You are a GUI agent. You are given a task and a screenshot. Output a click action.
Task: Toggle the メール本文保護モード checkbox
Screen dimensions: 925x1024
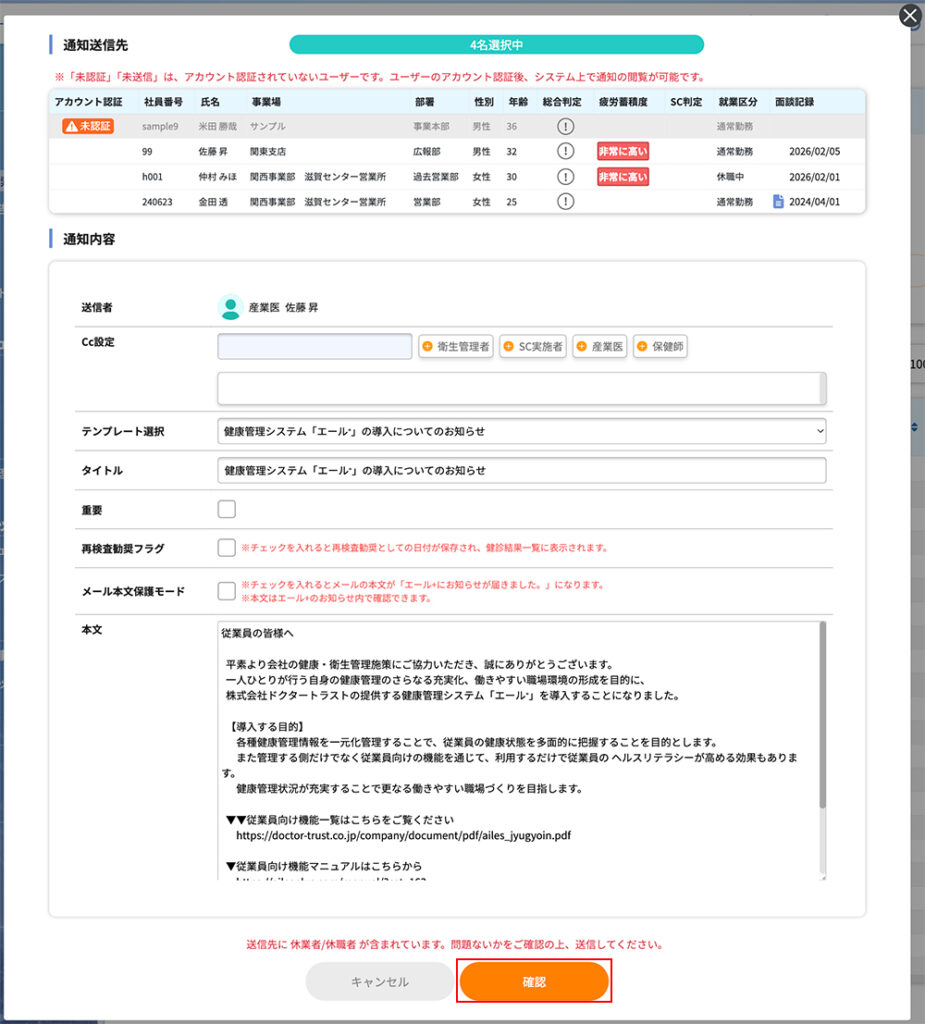point(227,591)
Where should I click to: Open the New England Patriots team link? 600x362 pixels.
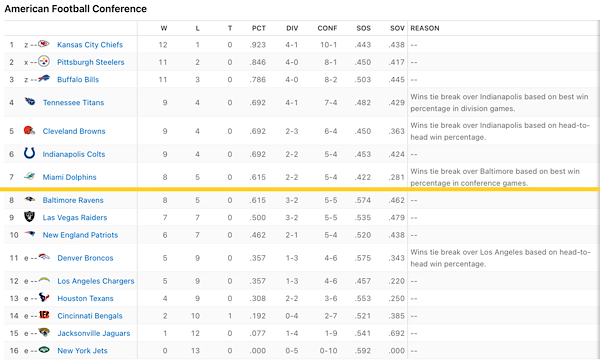(x=80, y=235)
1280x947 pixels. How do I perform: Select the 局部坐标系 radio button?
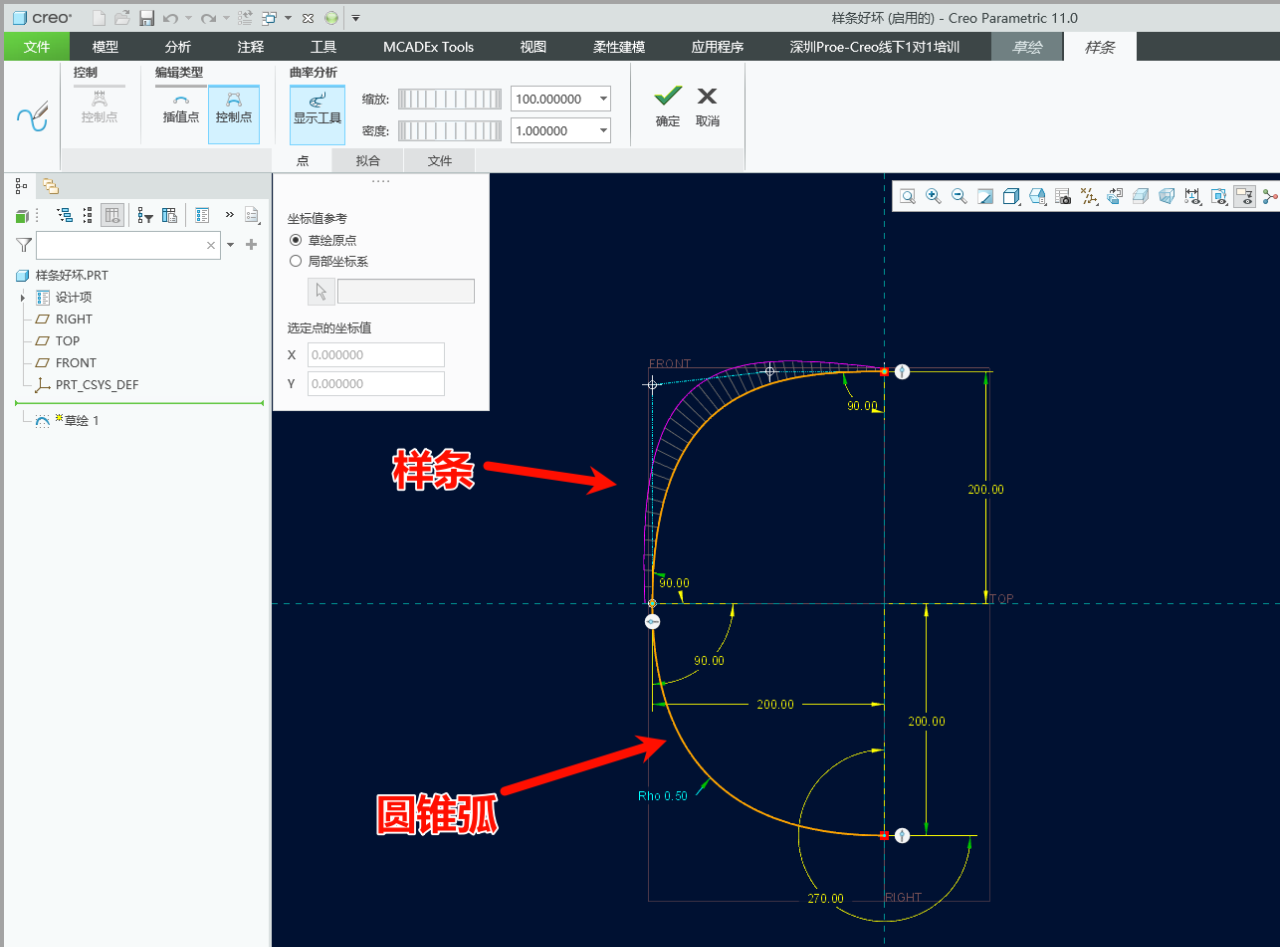point(295,261)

****************

* **Goal**
Copy out every line of the items above with the wording unchanged, but add 103 to each coordinate in the answers. Leave the pictures out of your answer.

* **Result of this exercise**
You are a GUI agent. You are given a task and a screenshot. Output a click action.
Task: Toggle the メール本文保護モード checkbox
Screen dimensions: 925x1024
point(330,694)
Where should I click to: Open the New England Patriots team link? 600x362 pixels.
(x=183, y=338)
1280x947 pixels. How do I perform: Select the 局部坐标系 radio button?
point(398,364)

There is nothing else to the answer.